**PROVIDED TEXT**
______________________________

Demographic trends as well as migrations are central to all three debate topics (foreign aid, terrorism, immigration). Poor and poorly educated people migrate to cities seeking employment and a way to connect to the world economy. Hernando de Soto begins with this narrative in his PBS documentary Globalization at the Crossroads (and the companion documentary, Power of the Poor).
Migration within very large countries like the United States allows workers and companies to benefit from life within a giant free-trade and free migration zone. Similarly E.U. citizens and companies benefit from the freedom to relocate, the wider options for where to live and work.
Decentralized political power in U.S., called federalism, offers opportunities to move from states with bad weather and governance, to states with more economic freedom and sun, less rain, taxes, and regulations.

______________________________

**MATERIAL SUPPLIED**
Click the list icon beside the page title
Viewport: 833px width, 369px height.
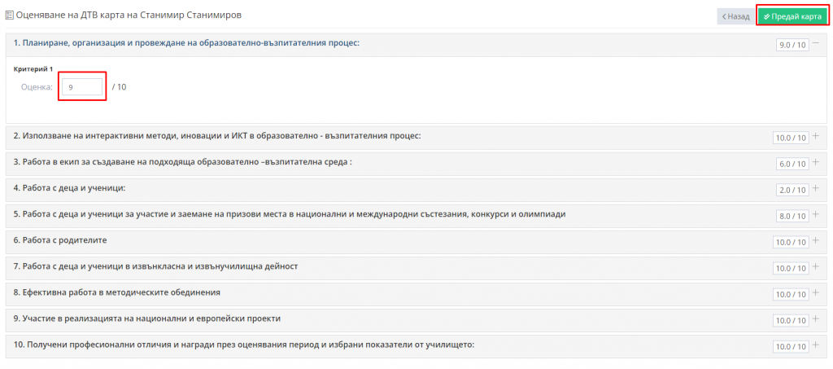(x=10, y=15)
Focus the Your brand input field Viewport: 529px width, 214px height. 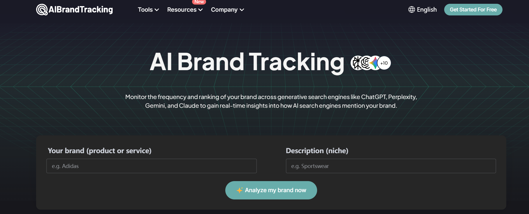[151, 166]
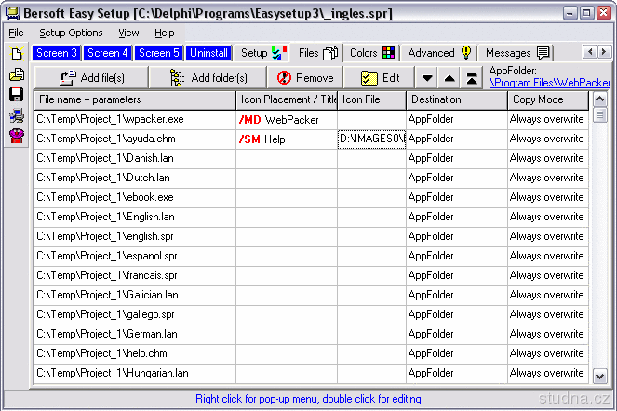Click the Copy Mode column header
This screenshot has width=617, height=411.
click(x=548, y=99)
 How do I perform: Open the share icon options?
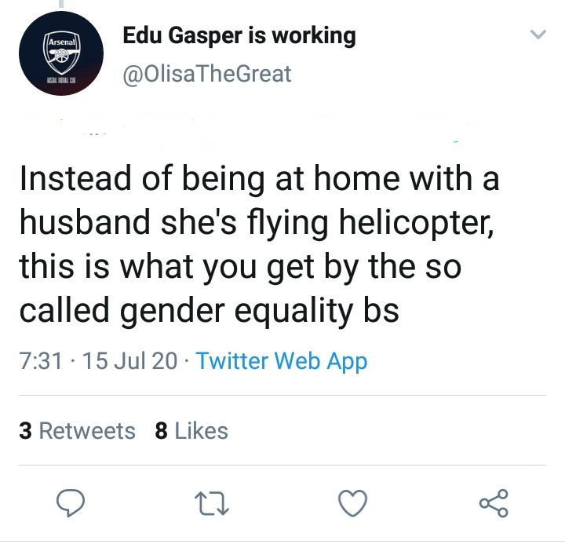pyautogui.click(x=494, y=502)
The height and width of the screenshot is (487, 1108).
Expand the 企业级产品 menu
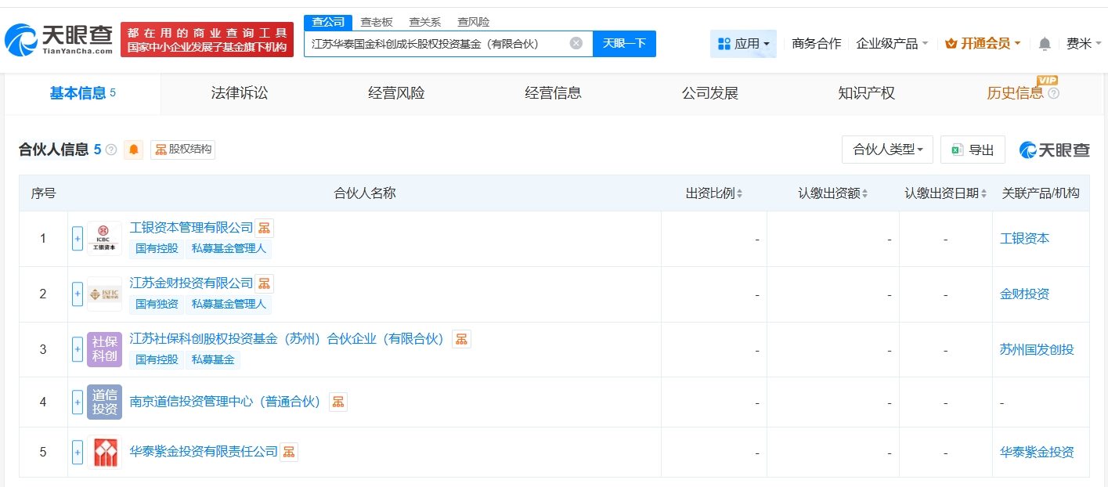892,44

______________________________

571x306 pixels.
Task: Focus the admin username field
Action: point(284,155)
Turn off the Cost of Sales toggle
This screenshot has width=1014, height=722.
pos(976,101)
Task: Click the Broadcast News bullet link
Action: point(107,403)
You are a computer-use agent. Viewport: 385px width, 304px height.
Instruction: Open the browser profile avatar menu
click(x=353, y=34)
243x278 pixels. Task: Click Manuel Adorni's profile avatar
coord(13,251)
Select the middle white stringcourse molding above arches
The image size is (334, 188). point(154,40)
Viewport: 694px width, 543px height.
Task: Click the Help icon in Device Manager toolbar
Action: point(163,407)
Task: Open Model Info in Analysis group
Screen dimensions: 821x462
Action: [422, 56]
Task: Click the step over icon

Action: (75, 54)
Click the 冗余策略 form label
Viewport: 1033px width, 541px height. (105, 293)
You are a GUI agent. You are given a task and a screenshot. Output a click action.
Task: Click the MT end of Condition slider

______________________________

**TASKS**
[A] In the passage on migration, what is the decentralized political power in the U.S. called?
[B] Extend the passage on migration past its final sentence.
You won't need the rows for this.

**RESPONSES TO THE TASKS**
[A] Federalism.

[B]
Americans Are Migrating In Droves To Low-Tax States (Investor’s Business Daily, April 20, 2018) reports on people exiting high-tax states:
Between 2007 and 2016, all but three of the 25 highest-tax states lost population. The 5 biggest losers: New York (which lost 1.3 million), California (-928,627), Illinois (-717,445), and New Jersey (-516,326), and Ohio (-346,792).
New York’s governor Andrew Cuomo claims it’s the weather: Going South: Cuomo Blames Weather for NY Population Decline (US News, September 25, 2018). There is a long tradition of politicians blaming poor weather for poor economic results. Soviet Shortfall in Grain Foreseen, Wenther [Weather] is Blamed (New York Times, November 3, 1977) :
Even today, harvests in the Soviet Union sometimes seem more like disaster relief operations than farming. The press gives front‐page play to reports on the daily struggle to bring in the grain, battalions of soldiers are brought in to help in critical areas and students, even in Moscow, are pulled out of their studies to help dig potatoes and beets in the fall, perhaps even less enthusiastically than some collective farmers.
The official Communist Party daily Pravda complained a few weeks ago that in Kazakhstan “in a number of places the rows of cut Wheat lie for long periods under rainy skies,” causing even more crop damage than the bad weather conditions made unavoidable.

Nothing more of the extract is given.